I squeeze her hand. She asks me if I’ll come along with her to the psychiatrist. I disengage my arm to roll up the sleeves of my shirtdress: it’s a warm night, then roll them down again, no it’s not.

Why a psychiatrist, I want to ask, why not a psychotherapist? Is medication what Komal needs? Is it what I needed? Would medication have saved me two years of my life? Two blank years, through which I zombie-lurched, a blur of weighings and calorie-countings and boxes of sugarfree laxative gum. Would medication have saved me two inches of height, 12 IQ points, two years of my life which I’ll never get back, by which I’ll always be behind, already my memory at 21 no longer what it used to be?

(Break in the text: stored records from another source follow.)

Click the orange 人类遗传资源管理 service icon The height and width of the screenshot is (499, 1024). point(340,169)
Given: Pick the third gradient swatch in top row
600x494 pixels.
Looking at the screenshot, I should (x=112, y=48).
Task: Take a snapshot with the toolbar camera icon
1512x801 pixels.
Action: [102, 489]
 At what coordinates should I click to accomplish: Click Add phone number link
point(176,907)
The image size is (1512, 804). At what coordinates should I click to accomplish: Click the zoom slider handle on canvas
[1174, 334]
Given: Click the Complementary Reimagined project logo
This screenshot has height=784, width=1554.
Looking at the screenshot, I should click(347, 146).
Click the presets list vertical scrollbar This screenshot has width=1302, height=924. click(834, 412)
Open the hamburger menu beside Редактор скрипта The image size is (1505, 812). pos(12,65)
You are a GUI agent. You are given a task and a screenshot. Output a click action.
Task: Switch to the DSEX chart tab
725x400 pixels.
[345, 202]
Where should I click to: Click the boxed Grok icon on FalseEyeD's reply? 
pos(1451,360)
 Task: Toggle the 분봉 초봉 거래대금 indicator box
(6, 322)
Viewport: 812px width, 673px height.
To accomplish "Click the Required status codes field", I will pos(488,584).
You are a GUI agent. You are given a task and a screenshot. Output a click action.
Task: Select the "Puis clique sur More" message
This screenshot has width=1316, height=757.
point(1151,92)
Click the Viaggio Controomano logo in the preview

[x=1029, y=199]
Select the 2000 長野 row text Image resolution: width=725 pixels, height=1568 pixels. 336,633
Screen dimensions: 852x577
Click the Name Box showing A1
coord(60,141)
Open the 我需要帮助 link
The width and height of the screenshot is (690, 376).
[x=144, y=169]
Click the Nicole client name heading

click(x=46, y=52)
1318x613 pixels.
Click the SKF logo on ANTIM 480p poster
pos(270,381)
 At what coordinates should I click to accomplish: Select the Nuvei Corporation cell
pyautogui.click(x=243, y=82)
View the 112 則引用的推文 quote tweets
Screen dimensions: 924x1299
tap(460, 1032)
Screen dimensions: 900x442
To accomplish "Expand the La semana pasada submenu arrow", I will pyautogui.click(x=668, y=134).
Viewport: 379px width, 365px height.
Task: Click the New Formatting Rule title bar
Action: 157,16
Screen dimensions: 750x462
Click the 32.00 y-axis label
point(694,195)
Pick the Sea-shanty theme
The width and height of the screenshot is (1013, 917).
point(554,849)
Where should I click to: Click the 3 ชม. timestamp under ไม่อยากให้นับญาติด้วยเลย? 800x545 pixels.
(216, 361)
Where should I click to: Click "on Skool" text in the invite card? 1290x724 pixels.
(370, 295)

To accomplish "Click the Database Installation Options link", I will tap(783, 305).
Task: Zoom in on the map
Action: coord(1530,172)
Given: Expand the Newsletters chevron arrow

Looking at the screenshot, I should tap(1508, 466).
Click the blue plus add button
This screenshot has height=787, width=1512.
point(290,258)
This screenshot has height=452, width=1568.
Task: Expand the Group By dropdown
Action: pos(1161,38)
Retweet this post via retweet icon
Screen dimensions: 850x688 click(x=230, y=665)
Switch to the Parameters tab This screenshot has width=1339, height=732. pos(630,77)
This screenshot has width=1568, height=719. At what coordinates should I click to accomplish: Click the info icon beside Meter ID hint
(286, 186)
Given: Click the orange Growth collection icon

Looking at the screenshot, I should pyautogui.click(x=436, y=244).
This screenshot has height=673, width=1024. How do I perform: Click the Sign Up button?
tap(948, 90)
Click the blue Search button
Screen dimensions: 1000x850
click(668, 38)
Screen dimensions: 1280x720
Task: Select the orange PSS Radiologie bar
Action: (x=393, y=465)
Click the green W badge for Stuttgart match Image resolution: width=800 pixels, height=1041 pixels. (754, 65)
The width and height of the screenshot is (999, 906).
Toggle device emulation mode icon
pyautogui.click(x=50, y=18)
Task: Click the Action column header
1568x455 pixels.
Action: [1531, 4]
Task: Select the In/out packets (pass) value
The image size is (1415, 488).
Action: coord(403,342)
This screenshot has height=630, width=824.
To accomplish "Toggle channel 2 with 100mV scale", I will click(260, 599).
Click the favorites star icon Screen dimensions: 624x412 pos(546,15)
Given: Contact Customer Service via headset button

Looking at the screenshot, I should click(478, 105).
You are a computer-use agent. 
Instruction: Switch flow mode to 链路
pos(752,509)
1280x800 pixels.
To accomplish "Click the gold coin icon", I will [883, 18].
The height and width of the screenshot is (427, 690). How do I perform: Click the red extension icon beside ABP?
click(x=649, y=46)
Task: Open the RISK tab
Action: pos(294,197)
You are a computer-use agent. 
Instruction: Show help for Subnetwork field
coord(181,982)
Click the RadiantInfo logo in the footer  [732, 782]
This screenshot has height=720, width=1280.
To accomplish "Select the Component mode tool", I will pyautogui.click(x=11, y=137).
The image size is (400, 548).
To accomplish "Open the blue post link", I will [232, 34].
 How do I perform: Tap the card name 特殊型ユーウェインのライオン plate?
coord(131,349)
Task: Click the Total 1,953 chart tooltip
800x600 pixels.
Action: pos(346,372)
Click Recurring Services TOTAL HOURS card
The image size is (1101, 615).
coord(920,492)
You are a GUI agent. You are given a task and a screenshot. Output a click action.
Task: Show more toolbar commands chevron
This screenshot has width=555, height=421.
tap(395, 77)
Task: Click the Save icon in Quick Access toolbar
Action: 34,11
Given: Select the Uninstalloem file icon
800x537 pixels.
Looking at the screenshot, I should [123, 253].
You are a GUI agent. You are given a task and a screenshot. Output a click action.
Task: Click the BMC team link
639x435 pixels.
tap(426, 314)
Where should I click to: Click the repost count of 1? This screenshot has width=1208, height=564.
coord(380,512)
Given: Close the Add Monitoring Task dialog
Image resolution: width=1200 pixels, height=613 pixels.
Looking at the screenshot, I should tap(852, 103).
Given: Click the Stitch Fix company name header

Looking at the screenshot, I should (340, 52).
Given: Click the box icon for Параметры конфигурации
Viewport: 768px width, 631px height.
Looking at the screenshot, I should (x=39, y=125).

We’re back in the back alleys. The street dogs’ eyes are glinting gold green. Komal is waddling along beside me, stumbling on shadows.

“Yes,” I say, “I’ll come. But you’ve got to speak up for yourself.”

We trudge up the narrow darkened stairs of our paying-guest accommodation.

“Hey,” says Komal behind me, “d’you think we could put allspice on salad? Make it taste, you know, less salady?”

I pause at the landing to turn on the light. “You can put anything on anything.”